Luo Zhenwang, Wang Weisheng, Wu Junhui, Ma Guohua, Hou Yanna, Yang Cheng, Wang Xu, Zheng Fei, Zhao Zhenfu, Zhao Ziqi, Zhu Liqiang, Hu Ziyang
Department of Microelectronic Science and Engineering, School of Physical Science and Technology, Ningbo University, Ningbo 315211, China.
ACS Appl Mater Interfaces. 2025 Apr 2;17(13):19879-19891. doi: 10.1021/acsami.4c21159. Epub 2025 Mar 19.
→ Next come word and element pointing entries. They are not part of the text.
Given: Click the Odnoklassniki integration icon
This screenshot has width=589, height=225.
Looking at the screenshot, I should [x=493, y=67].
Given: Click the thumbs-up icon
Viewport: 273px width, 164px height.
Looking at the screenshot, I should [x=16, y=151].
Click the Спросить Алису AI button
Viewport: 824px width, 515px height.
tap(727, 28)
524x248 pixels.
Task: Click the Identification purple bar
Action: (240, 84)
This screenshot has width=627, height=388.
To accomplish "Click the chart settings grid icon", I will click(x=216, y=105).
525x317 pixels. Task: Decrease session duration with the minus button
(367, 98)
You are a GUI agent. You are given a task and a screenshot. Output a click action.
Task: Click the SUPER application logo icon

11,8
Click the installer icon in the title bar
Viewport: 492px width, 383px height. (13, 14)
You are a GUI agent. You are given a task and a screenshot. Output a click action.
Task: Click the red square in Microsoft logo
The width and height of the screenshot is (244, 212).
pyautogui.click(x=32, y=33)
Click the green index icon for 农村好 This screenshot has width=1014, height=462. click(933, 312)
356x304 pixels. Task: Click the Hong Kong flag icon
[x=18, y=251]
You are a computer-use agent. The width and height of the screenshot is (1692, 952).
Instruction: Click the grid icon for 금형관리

The increasing computational demands of artificial intelligence (AI) algorithms are exceeding the capabilities of conventional computing architectures, creating a strong need for novel materials and paradigms. Memristors that integrate diverse resistive switching (RS) behaviors provide a promising avenue for developing novel computing architectures. In this study, we achieve the coexistence of volatile and nonvolatile RS behaviors in quasi-2D perovskite memristor (Q-2DPM). The Q-2DPM exhibits competitive performance as a nonvolatile memory. Multiple synaptic functions have been successfully simulated on Q-2DPM, such as excitatory postsynaptic currents, paired-pulse facilitation, and long-term potentiation/depression. Furthermore, artificial neural networks using Q-2DPM synapses achieve high accuracy in MNIST image classification tasks. The Q-2DPM's inherent characteristics suitable for reservoir computing are also demonstrated through its application in a pulse-stream-based digital classification experiment, showcasing its impressive performance. The elucidation of the dual RS mechanisms within Q-2DPM provides fresh insights into memristor RS behavior and underscores the potential of achieving diverse computational units through a single device. This work paves the way for the implementation of physical neuromorphic hardware architectures and the advancement of sophisticated computational primitives, offering a significant step toward the next generation of computing technologies.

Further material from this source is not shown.